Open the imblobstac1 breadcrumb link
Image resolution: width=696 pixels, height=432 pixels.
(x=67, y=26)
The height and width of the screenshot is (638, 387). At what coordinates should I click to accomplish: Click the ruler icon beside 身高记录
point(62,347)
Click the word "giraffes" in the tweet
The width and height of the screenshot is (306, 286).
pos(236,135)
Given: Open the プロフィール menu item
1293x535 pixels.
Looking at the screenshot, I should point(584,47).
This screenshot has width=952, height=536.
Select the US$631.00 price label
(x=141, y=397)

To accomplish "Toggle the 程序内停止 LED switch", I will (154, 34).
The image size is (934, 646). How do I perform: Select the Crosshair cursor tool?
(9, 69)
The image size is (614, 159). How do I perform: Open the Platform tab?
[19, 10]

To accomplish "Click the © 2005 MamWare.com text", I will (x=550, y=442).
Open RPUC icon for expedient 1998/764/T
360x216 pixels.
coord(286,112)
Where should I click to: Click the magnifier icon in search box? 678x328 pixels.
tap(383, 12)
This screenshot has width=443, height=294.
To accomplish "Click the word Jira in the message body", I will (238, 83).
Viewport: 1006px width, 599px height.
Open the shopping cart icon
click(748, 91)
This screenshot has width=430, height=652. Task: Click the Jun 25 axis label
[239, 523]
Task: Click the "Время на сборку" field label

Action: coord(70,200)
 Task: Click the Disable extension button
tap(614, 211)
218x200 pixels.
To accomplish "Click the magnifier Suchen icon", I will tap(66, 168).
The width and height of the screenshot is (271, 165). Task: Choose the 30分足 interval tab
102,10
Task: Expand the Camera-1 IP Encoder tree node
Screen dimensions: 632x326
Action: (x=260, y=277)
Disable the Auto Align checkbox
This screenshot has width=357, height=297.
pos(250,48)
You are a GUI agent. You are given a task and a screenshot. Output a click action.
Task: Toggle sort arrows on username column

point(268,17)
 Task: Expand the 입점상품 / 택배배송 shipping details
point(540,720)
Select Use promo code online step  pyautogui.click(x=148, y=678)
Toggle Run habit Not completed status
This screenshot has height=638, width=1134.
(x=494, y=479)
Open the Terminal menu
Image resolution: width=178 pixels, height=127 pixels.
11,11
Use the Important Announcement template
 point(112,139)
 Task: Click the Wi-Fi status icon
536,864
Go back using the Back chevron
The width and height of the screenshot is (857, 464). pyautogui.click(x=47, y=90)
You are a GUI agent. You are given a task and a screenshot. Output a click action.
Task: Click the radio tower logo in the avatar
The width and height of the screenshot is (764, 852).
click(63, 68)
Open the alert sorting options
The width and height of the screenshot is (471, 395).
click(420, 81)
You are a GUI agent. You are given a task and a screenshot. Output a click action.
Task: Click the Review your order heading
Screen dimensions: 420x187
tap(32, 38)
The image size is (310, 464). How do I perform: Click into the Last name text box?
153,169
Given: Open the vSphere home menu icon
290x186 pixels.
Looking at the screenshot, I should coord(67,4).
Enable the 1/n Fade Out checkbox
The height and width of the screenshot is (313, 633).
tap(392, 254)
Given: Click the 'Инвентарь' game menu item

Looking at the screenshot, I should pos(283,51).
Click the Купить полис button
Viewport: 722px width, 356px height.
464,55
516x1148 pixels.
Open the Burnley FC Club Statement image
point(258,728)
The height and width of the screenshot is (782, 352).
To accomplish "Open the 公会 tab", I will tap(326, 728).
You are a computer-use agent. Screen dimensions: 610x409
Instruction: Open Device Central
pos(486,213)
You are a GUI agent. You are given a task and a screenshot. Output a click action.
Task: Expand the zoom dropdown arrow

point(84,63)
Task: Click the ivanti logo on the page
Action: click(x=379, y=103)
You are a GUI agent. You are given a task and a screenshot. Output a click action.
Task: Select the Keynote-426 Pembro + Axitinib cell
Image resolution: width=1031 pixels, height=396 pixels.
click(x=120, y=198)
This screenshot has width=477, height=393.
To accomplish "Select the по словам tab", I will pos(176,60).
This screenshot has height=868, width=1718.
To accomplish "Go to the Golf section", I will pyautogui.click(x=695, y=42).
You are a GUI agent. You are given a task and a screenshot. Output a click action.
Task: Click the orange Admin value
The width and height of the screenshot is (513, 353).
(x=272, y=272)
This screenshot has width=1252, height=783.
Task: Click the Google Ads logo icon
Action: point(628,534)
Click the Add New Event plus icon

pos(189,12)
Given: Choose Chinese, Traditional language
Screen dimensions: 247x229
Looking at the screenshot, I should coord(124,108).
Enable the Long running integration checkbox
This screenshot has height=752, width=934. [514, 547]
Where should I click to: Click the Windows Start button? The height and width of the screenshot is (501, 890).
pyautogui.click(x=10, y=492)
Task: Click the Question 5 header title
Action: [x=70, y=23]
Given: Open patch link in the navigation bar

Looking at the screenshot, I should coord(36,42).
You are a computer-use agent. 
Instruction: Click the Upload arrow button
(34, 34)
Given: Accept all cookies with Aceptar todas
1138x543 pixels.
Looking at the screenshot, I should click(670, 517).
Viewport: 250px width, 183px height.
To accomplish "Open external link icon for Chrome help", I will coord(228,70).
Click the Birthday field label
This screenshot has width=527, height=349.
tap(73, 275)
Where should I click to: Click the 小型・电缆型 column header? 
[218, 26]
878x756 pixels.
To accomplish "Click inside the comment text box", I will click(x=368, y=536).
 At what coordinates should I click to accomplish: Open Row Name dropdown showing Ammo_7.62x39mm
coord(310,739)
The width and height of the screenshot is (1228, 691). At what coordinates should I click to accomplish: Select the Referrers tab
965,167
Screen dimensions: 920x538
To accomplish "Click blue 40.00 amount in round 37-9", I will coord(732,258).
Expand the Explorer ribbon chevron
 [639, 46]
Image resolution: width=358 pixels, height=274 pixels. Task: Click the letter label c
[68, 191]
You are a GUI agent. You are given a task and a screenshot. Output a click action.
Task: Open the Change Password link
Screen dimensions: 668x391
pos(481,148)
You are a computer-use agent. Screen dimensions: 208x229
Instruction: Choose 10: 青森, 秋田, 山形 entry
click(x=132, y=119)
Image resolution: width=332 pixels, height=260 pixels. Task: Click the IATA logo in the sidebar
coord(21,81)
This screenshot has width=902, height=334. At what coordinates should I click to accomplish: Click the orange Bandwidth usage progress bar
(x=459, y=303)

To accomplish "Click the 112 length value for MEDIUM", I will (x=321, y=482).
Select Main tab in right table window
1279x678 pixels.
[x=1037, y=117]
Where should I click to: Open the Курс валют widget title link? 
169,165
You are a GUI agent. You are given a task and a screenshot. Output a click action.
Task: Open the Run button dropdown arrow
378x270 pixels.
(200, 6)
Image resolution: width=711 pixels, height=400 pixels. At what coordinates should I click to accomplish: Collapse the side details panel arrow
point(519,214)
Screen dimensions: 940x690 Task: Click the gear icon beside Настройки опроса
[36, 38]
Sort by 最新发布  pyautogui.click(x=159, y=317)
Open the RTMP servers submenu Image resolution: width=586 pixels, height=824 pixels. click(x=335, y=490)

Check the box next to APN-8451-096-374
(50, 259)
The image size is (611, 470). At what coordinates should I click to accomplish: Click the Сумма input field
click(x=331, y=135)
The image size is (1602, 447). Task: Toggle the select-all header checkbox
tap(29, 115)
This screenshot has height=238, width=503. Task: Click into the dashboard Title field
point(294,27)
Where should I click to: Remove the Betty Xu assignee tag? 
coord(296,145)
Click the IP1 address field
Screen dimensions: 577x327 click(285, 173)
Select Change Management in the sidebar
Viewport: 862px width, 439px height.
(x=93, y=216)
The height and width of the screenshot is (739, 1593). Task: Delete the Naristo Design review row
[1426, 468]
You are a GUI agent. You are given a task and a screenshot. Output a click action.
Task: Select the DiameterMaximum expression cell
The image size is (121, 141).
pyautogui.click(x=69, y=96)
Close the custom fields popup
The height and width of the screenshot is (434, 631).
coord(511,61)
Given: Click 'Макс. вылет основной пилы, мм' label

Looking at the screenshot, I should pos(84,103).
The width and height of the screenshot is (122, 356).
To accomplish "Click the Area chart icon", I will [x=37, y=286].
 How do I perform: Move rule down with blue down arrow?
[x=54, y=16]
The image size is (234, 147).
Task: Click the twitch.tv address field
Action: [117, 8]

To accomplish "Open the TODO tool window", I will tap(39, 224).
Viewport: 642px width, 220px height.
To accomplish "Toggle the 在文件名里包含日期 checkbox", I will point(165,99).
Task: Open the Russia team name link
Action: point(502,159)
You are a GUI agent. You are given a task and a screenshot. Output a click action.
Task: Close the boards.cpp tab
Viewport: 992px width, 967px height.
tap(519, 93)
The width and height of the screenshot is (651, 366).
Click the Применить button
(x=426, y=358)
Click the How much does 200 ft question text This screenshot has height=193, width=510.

EXERCISE DESCRIPTION: Above this task is a listing. Restate, word for word and with nothing added, the lines from the one with "Click the IP1 address field" through the one with "Viewport: 642px width, 220px height.".

TASK RESPONSE:
Click the IP1 address field
Screen dimensions: 577x327 click(285, 173)
Select Change Management in the sidebar
Viewport: 862px width, 439px height.
(x=93, y=216)
The height and width of the screenshot is (739, 1593). Task: Delete the Naristo Design review row
[1426, 468]
You are a GUI agent. You are given a task and a screenshot. Output a click action.
Task: Select the DiameterMaximum expression cell
The image size is (121, 141).
pyautogui.click(x=69, y=96)
Close the custom fields popup
The height and width of the screenshot is (434, 631).
coord(511,61)
Given: Click 'Макс. вылет основной пилы, мм' label

Looking at the screenshot, I should pos(84,103).
The width and height of the screenshot is (122, 356).
To accomplish "Click the Area chart icon", I will [x=37, y=286].
 How do I perform: Move rule down with blue down arrow?
[x=54, y=16]
The image size is (234, 147).
Task: Click the twitch.tv address field
Action: [117, 8]

To accomplish "Open the TODO tool window", I will tap(39, 224).
Viewport: 642px width, 220px height.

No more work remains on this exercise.